Saved entries:
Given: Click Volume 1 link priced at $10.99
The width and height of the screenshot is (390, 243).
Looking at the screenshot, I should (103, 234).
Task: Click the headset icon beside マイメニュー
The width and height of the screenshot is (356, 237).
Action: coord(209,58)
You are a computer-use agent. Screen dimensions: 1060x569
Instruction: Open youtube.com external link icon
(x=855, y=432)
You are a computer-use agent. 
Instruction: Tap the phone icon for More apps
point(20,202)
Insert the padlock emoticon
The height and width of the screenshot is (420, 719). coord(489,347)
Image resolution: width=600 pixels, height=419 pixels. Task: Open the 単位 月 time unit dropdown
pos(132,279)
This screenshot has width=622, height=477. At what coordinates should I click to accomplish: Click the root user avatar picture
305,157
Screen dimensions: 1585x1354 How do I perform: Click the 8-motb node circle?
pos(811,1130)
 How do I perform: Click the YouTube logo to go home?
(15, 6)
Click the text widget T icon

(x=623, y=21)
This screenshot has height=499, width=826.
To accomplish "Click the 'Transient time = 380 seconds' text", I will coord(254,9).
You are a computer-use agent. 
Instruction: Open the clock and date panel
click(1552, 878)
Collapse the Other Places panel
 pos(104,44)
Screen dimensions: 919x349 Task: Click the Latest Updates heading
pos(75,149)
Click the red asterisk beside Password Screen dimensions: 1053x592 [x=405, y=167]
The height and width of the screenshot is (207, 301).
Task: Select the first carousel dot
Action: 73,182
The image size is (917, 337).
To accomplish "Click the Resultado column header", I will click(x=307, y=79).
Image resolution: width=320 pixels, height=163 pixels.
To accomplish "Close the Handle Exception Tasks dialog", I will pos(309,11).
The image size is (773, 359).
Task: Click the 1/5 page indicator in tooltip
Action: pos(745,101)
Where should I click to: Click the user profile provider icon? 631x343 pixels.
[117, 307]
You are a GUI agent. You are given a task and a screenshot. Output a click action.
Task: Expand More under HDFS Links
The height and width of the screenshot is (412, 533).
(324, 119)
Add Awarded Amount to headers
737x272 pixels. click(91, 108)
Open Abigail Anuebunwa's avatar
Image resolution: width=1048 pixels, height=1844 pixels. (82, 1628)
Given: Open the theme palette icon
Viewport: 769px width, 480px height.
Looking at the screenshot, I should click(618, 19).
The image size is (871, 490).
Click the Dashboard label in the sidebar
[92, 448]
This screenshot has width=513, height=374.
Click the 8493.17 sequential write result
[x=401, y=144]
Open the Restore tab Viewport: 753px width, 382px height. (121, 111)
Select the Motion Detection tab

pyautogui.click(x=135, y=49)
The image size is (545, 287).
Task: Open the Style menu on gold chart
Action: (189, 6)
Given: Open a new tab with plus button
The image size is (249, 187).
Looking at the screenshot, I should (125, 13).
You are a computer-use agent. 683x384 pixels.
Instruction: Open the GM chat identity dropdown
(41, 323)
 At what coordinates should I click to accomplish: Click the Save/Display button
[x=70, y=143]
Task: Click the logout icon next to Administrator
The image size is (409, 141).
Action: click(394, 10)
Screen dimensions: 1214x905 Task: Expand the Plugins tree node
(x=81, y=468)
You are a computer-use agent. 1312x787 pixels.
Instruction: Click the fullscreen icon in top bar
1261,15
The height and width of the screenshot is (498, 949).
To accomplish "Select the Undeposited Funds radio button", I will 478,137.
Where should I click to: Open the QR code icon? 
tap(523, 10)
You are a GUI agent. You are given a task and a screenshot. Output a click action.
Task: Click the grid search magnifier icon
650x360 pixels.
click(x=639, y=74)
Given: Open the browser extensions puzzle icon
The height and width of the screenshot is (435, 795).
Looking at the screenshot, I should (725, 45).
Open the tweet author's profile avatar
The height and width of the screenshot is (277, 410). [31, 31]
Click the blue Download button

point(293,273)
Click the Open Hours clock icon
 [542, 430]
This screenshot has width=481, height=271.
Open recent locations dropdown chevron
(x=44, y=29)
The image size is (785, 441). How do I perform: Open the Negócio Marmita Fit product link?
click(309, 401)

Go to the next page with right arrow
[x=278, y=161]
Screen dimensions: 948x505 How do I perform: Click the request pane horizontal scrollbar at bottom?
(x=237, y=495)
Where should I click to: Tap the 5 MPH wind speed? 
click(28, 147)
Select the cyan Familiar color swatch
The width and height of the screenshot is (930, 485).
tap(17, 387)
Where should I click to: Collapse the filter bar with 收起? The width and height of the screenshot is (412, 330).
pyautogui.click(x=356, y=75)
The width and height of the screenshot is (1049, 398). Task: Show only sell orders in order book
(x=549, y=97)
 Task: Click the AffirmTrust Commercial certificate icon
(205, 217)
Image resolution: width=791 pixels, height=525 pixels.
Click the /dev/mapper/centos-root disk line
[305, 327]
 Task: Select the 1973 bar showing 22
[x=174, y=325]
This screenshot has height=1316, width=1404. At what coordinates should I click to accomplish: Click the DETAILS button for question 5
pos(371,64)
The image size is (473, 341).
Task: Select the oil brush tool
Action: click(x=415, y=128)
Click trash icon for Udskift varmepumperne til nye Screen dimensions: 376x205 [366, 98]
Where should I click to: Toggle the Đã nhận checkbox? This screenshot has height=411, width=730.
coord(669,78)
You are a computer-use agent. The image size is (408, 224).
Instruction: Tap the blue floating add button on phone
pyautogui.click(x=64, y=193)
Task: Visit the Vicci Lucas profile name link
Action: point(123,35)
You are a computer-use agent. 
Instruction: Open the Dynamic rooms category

### EXERCISE DIRECTIONS
Write out only the lines that run from the line containing "Viewport: 769px width, 480px height." through the line containing "You are a computer-use agent. 683x384 pixels.", both included, exactly as they appear above.

### RESPONSE
Viewport: 769px width, 480px height.
Looking at the screenshot, I should click(618, 19).
The image size is (871, 490).
Click the Dashboard label in the sidebar
[92, 448]
This screenshot has width=513, height=374.
Click the 8493.17 sequential write result
[x=401, y=144]
Open the Restore tab Viewport: 753px width, 382px height. (121, 111)
Select the Motion Detection tab

pyautogui.click(x=135, y=49)
The image size is (545, 287).
Task: Open the Style menu on gold chart
Action: (189, 6)
Given: Open a new tab with plus button
The image size is (249, 187).
Looking at the screenshot, I should (125, 13).
You are a computer-use agent. 683x384 pixels.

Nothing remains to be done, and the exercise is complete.